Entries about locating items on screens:

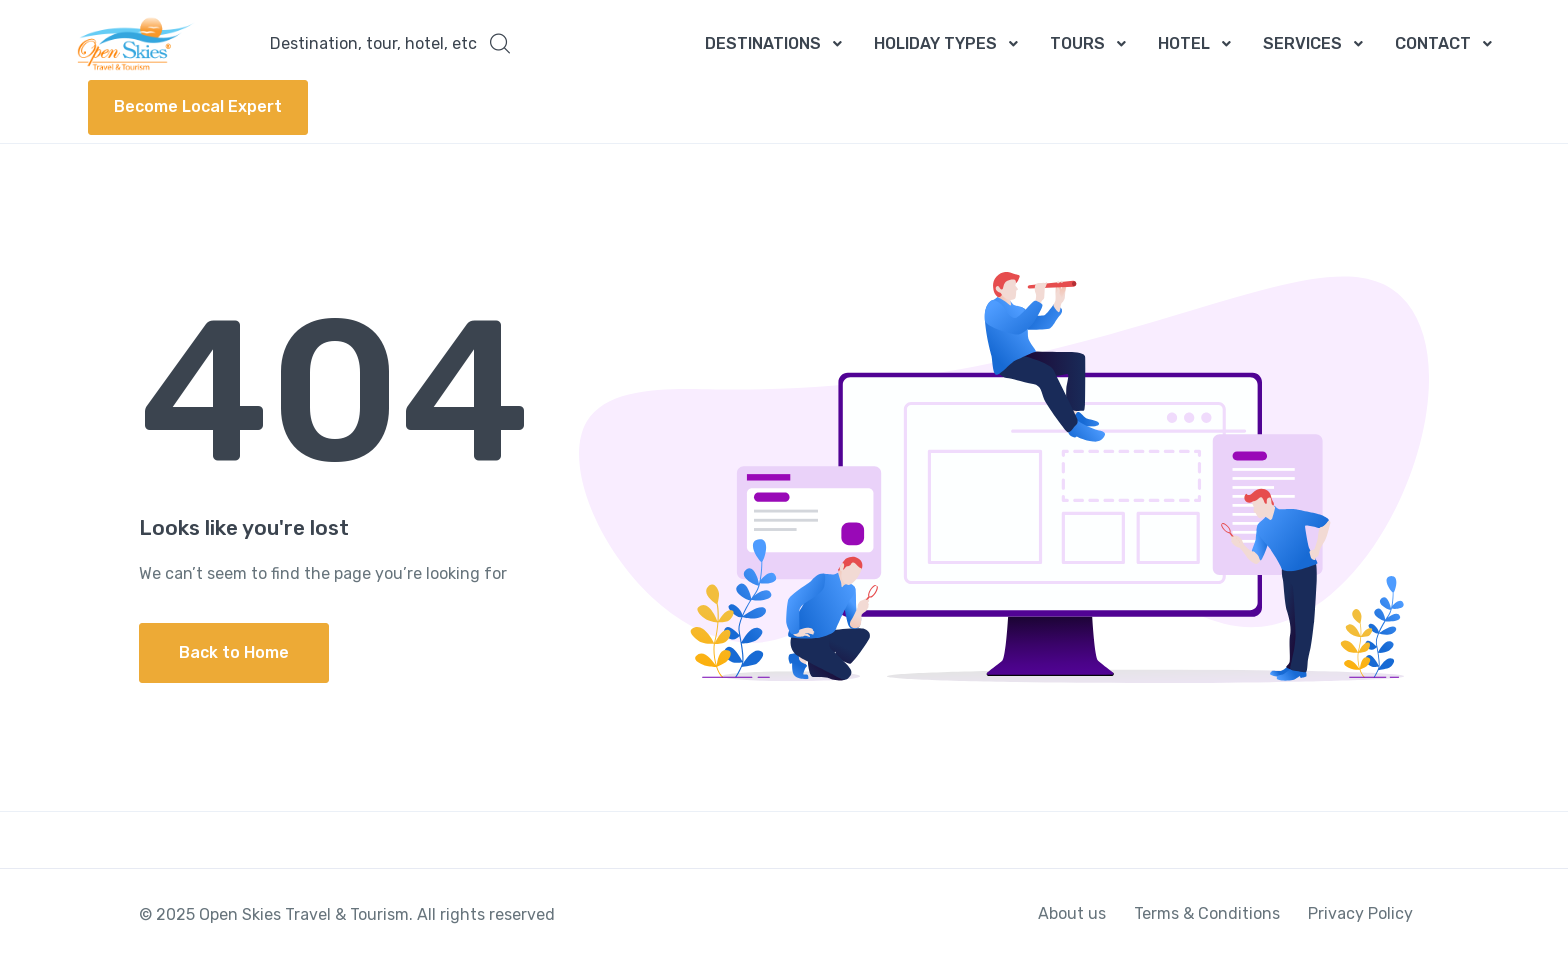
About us (1072, 913)
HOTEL (1184, 43)
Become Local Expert (198, 106)
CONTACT (1433, 43)
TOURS (1077, 43)
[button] (390, 44)
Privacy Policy (1360, 913)
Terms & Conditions (1207, 913)
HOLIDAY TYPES (935, 43)
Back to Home (234, 652)
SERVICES (1302, 43)
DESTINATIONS (763, 43)
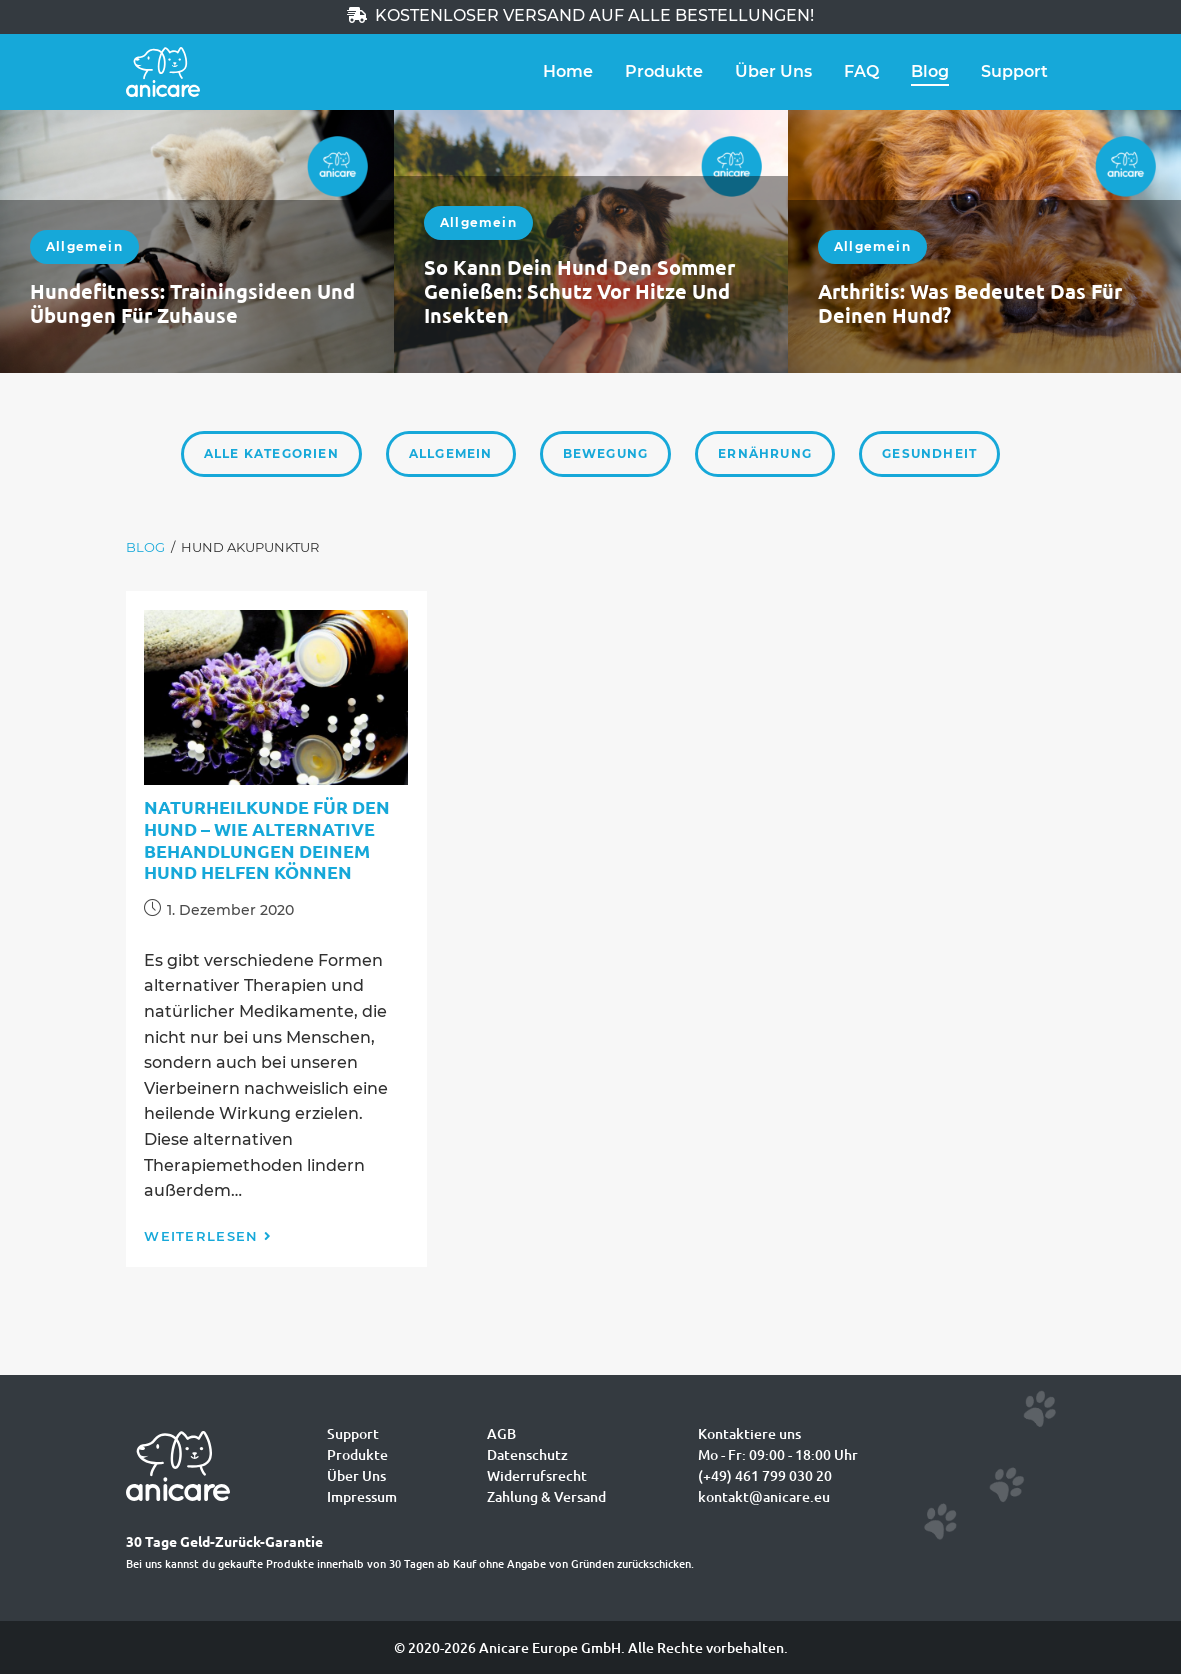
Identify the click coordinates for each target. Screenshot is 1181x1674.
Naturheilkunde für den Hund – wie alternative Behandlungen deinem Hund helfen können (267, 839)
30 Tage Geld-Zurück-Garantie (224, 1541)
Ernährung (765, 453)
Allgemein (84, 246)
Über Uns (773, 71)
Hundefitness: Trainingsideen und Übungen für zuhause (192, 303)
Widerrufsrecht (537, 1475)
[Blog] (145, 547)
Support (1014, 71)
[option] (197, 241)
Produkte (664, 71)
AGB (501, 1433)
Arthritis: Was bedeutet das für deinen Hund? (970, 303)
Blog (930, 71)
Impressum (362, 1496)
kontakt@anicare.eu (764, 1496)
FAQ (861, 71)
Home (568, 71)
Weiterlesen (208, 1236)
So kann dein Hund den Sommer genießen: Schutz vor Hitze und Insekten (579, 291)
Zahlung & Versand (546, 1496)
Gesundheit (929, 453)
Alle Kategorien (271, 453)
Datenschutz (527, 1454)
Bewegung (606, 453)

- Goal of the exercise -
Arrange the entries from the line containing "Produkte (664, 71)" through the line containing "Alle Kategorien (271, 453)" as a Markdown table with the columns Row and Entry. Number each row in the Row column, put the line in the Entry column, and leave out any blank lines.

- Exercise solution -
| Row | Entry |
|---|---|
| 1 | Produkte (664, 71) |
| 2 | AGB (501, 1433) |
| 3 | Arthritis: Was bedeutet das für deinen Hund? (970, 303) |
| 4 | Blog (930, 71) |
| 5 | Impressum (362, 1496) |
| 6 | kontakt@anicare.eu (764, 1496) |
| 7 | FAQ (861, 71) |
| 8 | Home (568, 71) |
| 9 | Weiterlesen (208, 1236) |
| 10 | So kann dein Hund den Sommer genießen: Schutz vor Hitze und Insekten (579, 291) |
| 11 | Zahlung & Versand (546, 1496) |
| 12 | Gesundheit (929, 453) |
| 13 | Alle Kategorien (271, 453) |